Die ex-post-Transparenz wird durch Informations- und Dokumentationspflichten des Auftraggebers geprägt. So sollen alle Bieter darüber informiert werden, wie die anderen Teilnehmer geboten haben, um ihnen Rückschlüsse zu geben, bestimmte Fehler in Zukunft zu vermeiden und die Teilnahme an Vergabeverfahren taktisch zu optimieren. Die im Vergabevermerk festgehaltene Begründung für die Entscheidung muss detailliert genug sein, um von einem mit dem Vergabeverfahren vertrauten Leser nachvollzogen zu werden. Insbesondere die für die Beurteilung des Bieters und des Angebotes erforderlichen Nachweise sind in der Bekanntmachung oder den Vergabeunterlagen zu dokumentieren.
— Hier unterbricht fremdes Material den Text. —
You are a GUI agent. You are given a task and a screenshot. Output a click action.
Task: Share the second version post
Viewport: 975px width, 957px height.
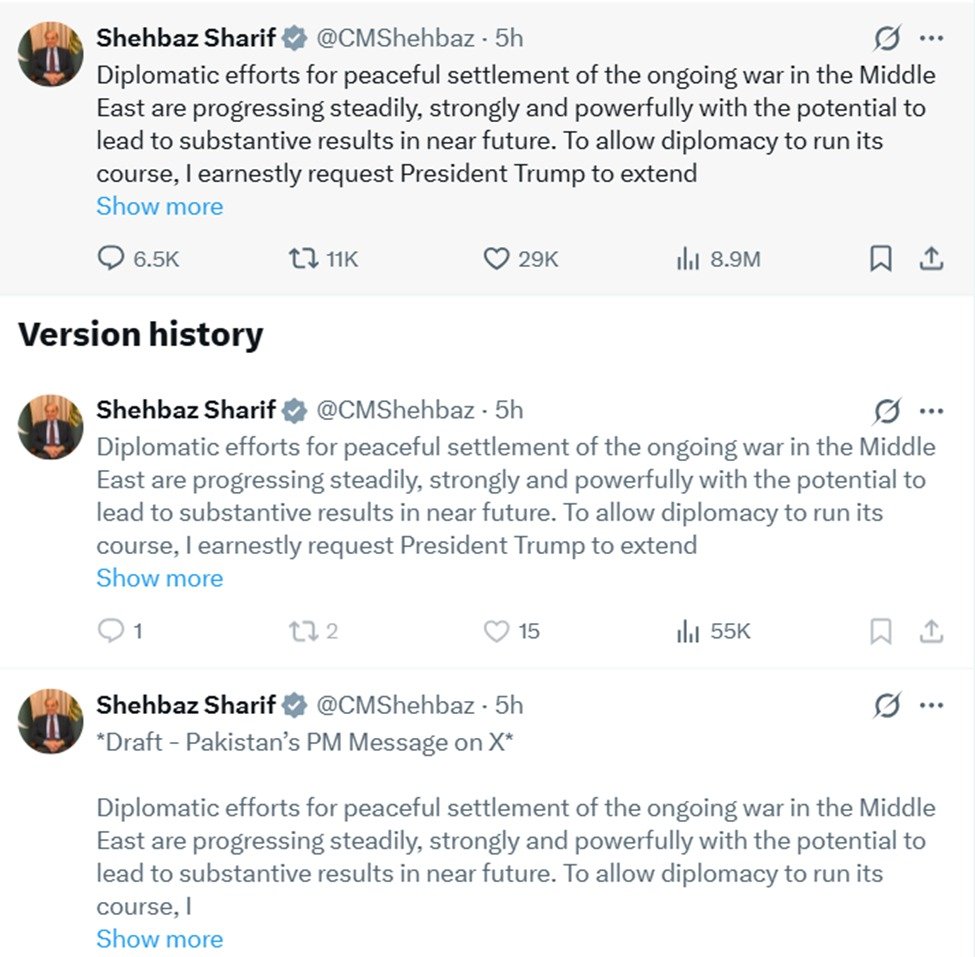point(931,631)

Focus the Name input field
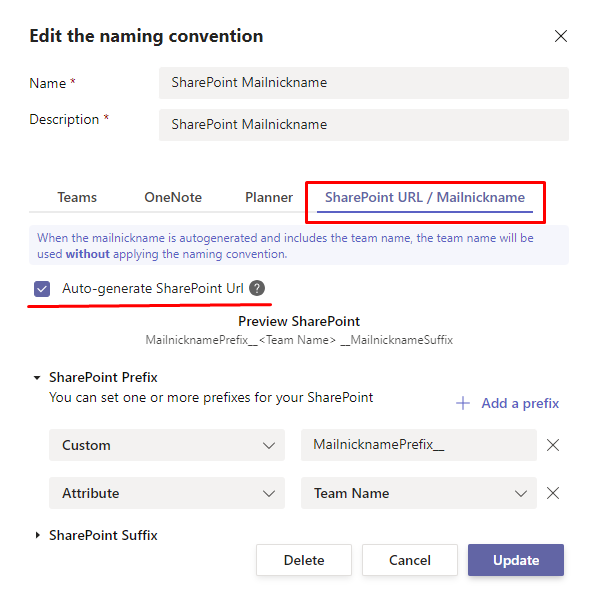point(364,83)
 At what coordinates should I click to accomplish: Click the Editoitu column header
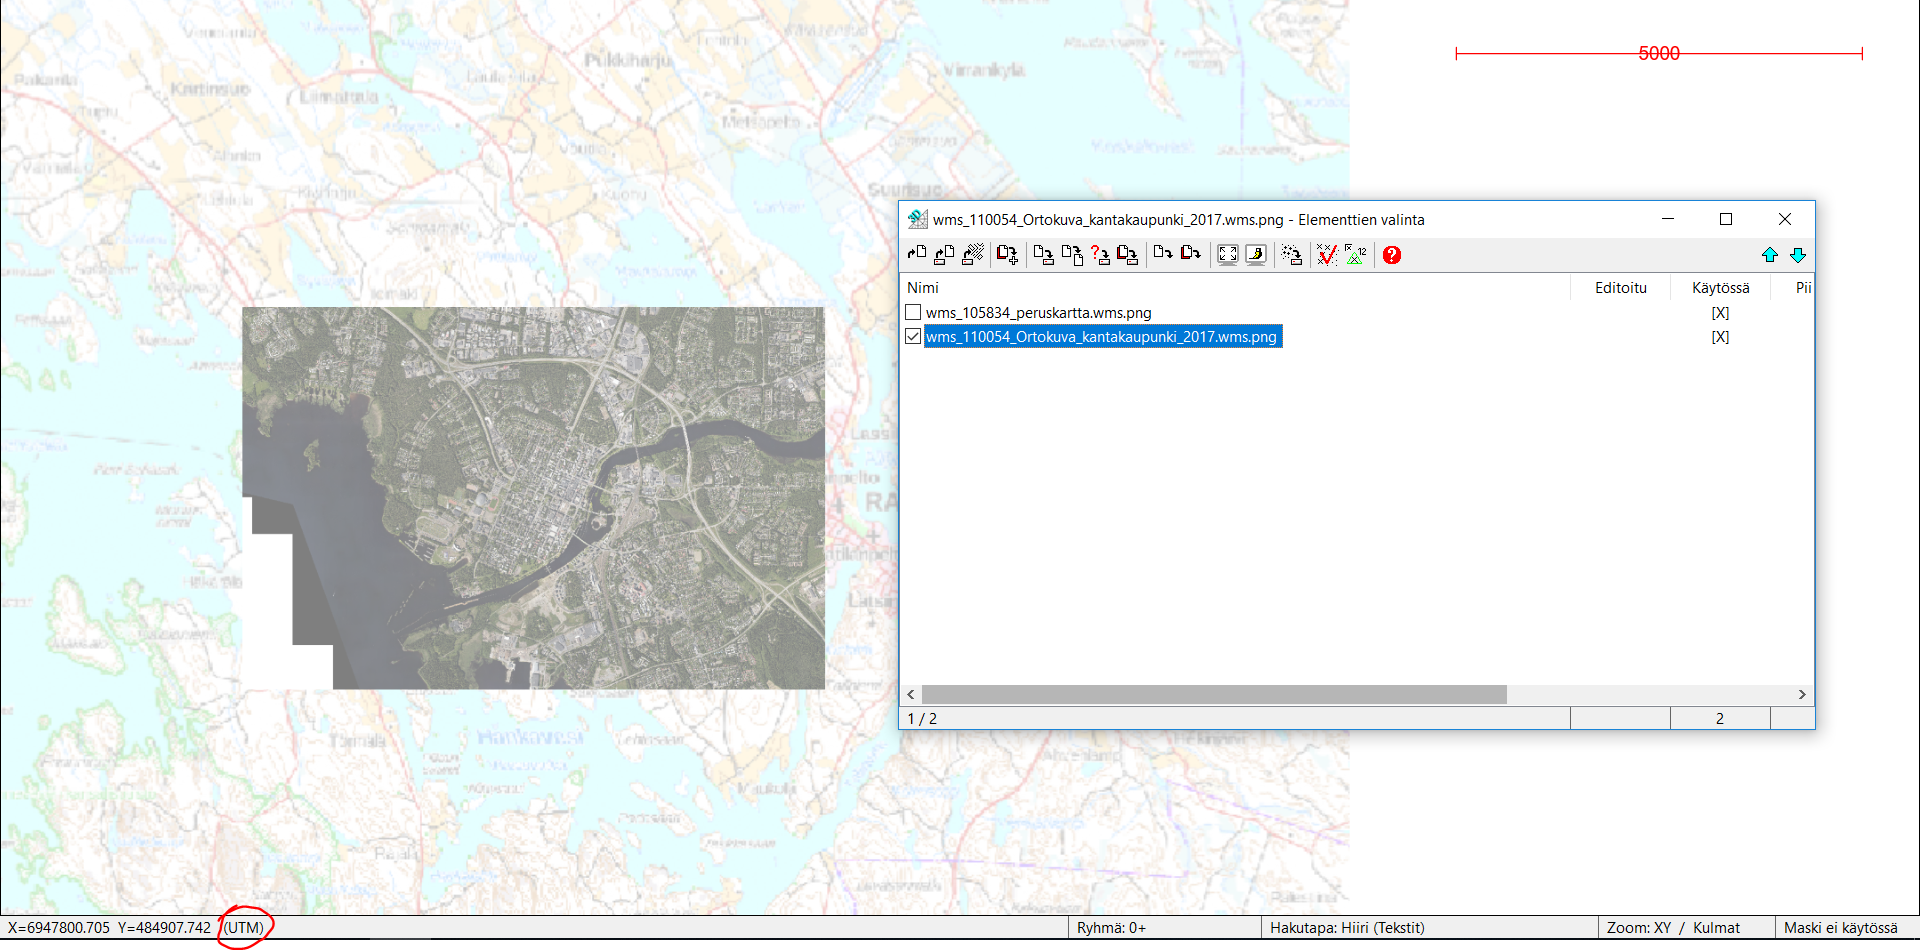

Auch die vom Europarecht zur Verfügung gestellten Rechtsschutzmöglichkeiten erfordern die Transparenz des Vergabeverfahrens, um anhand einer lückenlosen Dokumentation jeden einzelnen Schritt nachvollziehen zu können.6 Die in der Dokumentation enthaltenen Angaben und mitgeteilten Gründe für die getroffenen Entscheidungen müssen detailliert genug sein, um für einen mit der Sachlage des jeweiligen Vergabeverfahrens vertrauten Leser nachvollziehbar zu sein.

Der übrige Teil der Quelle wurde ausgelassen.